[Extracted data entries]
════════

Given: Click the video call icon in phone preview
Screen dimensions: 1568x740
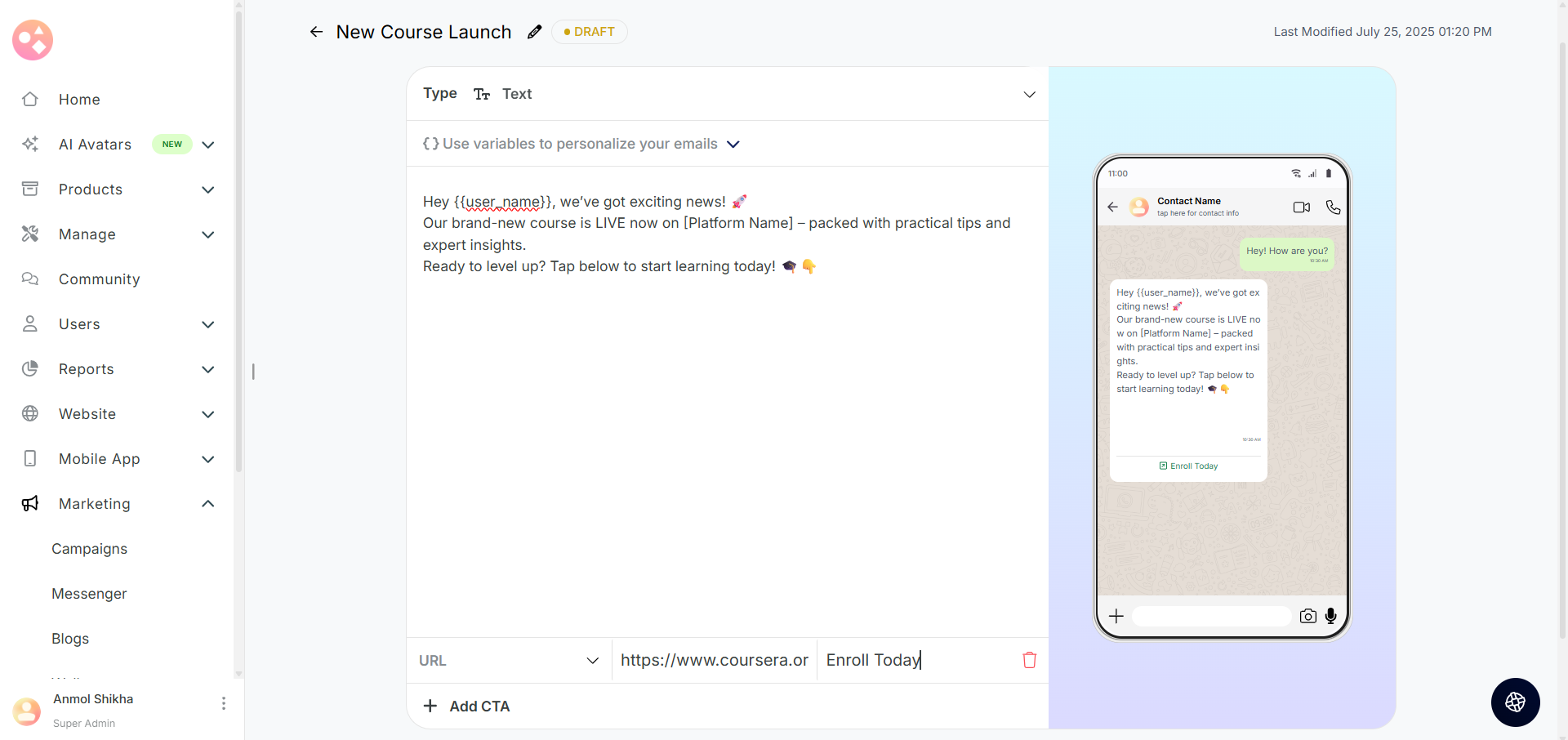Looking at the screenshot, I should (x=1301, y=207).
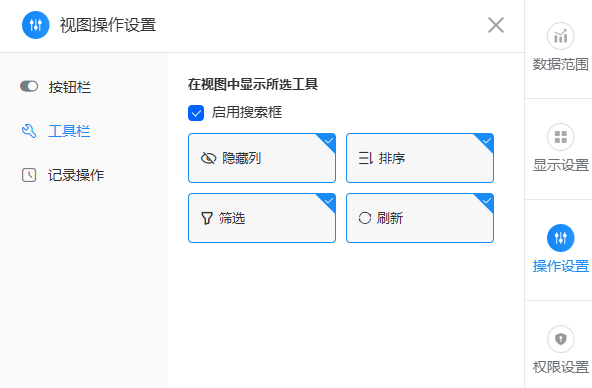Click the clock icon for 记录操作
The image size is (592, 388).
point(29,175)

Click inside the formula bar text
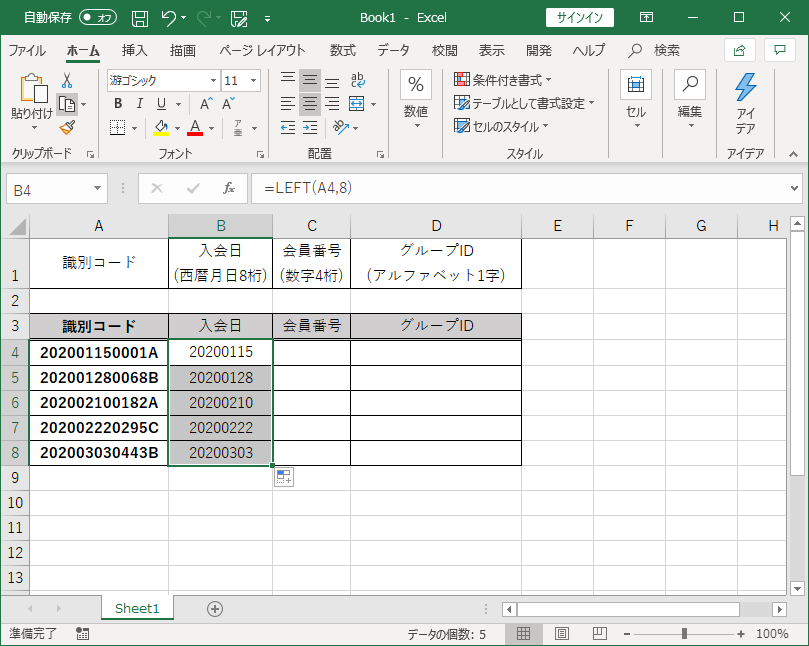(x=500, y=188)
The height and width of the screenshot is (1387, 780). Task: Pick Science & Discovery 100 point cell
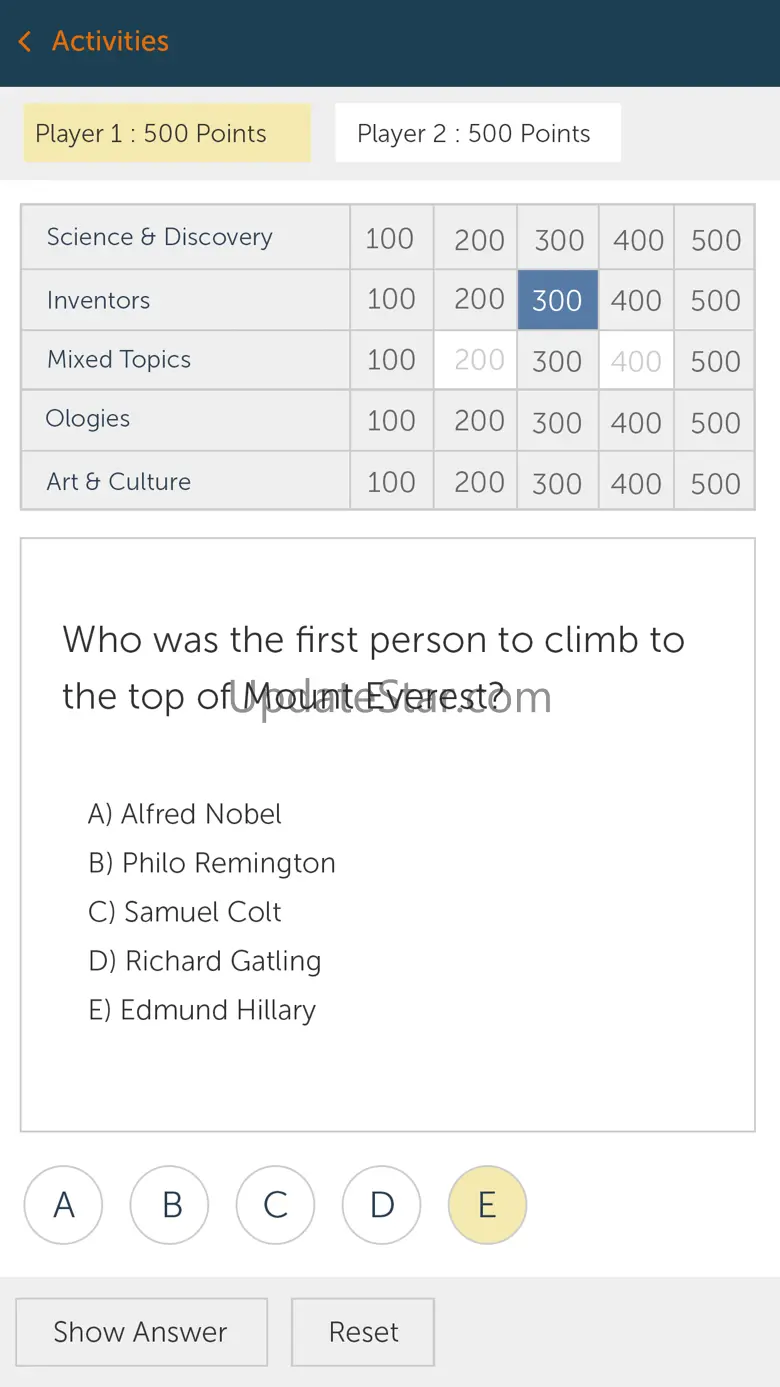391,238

════════

_What you are asked to do_
Any picture in the data is to be skipped, while each line is returned exactly as written.

_Answer space_
Given: Click the video call icon in phone preview
Screen dimensions: 1568x740
Looking at the screenshot, I should (x=1301, y=207).
Click the clock icon for 记录操作
The image size is (592, 388).
point(29,175)

Click inside the formula bar text
(x=500, y=188)
The height and width of the screenshot is (1387, 780). Task: Pick Science & Discovery 100 point cell
391,238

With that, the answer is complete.